#### Task:
Print the following records again line for line, changing nothing.
#####
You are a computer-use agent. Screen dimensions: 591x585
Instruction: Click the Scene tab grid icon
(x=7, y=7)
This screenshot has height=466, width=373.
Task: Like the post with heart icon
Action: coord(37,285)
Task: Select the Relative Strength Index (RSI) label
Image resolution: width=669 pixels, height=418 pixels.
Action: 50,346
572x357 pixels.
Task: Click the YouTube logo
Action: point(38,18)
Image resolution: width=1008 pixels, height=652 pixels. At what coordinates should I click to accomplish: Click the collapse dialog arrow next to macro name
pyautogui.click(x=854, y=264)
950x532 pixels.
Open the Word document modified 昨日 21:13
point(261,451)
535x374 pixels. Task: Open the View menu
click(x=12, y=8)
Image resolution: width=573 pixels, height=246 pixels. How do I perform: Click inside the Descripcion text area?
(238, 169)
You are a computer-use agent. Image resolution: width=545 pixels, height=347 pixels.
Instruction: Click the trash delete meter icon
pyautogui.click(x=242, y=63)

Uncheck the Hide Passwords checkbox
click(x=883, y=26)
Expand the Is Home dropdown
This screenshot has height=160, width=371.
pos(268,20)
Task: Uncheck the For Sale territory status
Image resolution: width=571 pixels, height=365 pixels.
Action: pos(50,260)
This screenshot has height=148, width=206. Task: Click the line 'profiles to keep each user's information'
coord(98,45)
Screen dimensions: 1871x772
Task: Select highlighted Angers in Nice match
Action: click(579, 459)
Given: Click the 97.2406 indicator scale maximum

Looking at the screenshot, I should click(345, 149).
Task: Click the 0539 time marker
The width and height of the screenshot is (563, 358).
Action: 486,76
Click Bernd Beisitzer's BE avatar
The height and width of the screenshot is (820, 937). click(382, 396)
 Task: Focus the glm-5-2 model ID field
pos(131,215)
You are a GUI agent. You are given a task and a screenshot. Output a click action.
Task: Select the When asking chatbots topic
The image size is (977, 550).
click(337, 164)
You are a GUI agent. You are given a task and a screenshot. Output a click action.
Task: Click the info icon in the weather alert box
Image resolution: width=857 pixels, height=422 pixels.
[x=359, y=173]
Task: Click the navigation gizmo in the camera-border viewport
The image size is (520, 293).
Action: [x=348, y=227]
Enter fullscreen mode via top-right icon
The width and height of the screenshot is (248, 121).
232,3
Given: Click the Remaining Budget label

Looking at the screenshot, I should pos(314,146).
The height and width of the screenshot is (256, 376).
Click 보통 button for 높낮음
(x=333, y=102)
#####
#### Correct result:
You are a computer-use agent. Screen dimensions: 591x585
Instruction: Click the Scene tab grid icon
(x=7, y=7)
This screenshot has height=466, width=373.
Task: Like the post with heart icon
Action: coord(37,285)
Task: Select the Relative Strength Index (RSI) label
Image resolution: width=669 pixels, height=418 pixels.
Action: 50,346
572x357 pixels.
Task: Click the YouTube logo
Action: point(38,18)
Image resolution: width=1008 pixels, height=652 pixels. At what coordinates should I click to accomplish: Click the collapse dialog arrow next to macro name
pyautogui.click(x=854, y=264)
950x532 pixels.
Open the Word document modified 昨日 21:13
point(261,451)
535x374 pixels. Task: Open the View menu
click(x=12, y=8)
Image resolution: width=573 pixels, height=246 pixels. How do I perform: Click inside the Descripcion text area?
(238, 169)
You are a computer-use agent. Image resolution: width=545 pixels, height=347 pixels.
Instruction: Click the trash delete meter icon
pyautogui.click(x=242, y=63)

Uncheck the Hide Passwords checkbox
click(x=883, y=26)
Expand the Is Home dropdown
This screenshot has height=160, width=371.
pos(268,20)
Task: Uncheck the For Sale territory status
Image resolution: width=571 pixels, height=365 pixels.
Action: pos(50,260)
This screenshot has height=148, width=206. Task: Click the line 'profiles to keep each user's information'
coord(98,45)
Screen dimensions: 1871x772
Task: Select highlighted Angers in Nice match
Action: click(579, 459)
Given: Click the 97.2406 indicator scale maximum

Looking at the screenshot, I should click(345, 149).
Task: Click the 0539 time marker
The width and height of the screenshot is (563, 358).
Action: 486,76
Click Bernd Beisitzer's BE avatar
The height and width of the screenshot is (820, 937). click(382, 396)
 Task: Focus the glm-5-2 model ID field
pos(131,215)
You are a GUI agent. You are given a task and a screenshot. Output a click action.
Task: Select the When asking chatbots topic
The image size is (977, 550).
click(337, 164)
You are a GUI agent. You are given a task and a screenshot. Output a click action.
Task: Click the info icon in the weather alert box
Image resolution: width=857 pixels, height=422 pixels.
[x=359, y=173]
Task: Click the navigation gizmo in the camera-border viewport
The image size is (520, 293).
Action: [x=348, y=227]
Enter fullscreen mode via top-right icon
The width and height of the screenshot is (248, 121).
232,3
Given: Click the Remaining Budget label

Looking at the screenshot, I should pos(314,146).
The height and width of the screenshot is (256, 376).
Click 보통 button for 높낮음
(x=333, y=102)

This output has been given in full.